The most intriguing attempt to harness the myth in recent memory was John F. Kennedy’s New Frontier, which was the core concept in his acceptance speech as the Democratic Party’s nominee and throughout his 1960 campaign. He recalled the past in the conventional way—the pioneers who settled the American West “were not the captives of their own doubts, nor the prisoners of their own price tags,” he told the convention. “They were determined to make the new world strong and free—an example to the world, to overcome its hazards and its hardships, to conquer the enemies that threatened from within and without.” But then he went on with a more interesting twist:

Some would say that those struggles are all over, that all the horizons have been explored, that all the battles have been won, that there is no longer an American frontier. . . . Beyond that frontier are uncharted areas of science and space, unsolved problems of peace and war, unconquered problems of ignorance and prejudice, unanswered questions of poverty and surplus. It would be easier to shrink from that new frontier, to look to the safe mediocrity of the past, to be lulled by good intentions and high rhetoric. . . . I believe that the times require imagination and courage and perseverance.
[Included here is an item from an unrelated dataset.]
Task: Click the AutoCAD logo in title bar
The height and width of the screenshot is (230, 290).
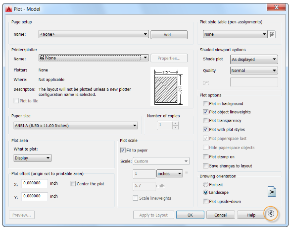Action: pyautogui.click(x=8, y=9)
I’m asking each of you to be pioneers towards that New Frontier.

Kennedy still used the older mythic call as a “race for mastery of the sky . . . , the ocean . . . , the far side of space, and the inside of men’s minds,” but the notion that the frontier was not geographical or spatial, but one of applied knowledge and of human relations, was an innovation and one that has not been surpassed. That Kennedy and his cohort did not live up to this new inflection of the frontier myth scarcely needs noting, but the rhetorical framing of a new kind of frontier, a half century later, might have finally met its moment.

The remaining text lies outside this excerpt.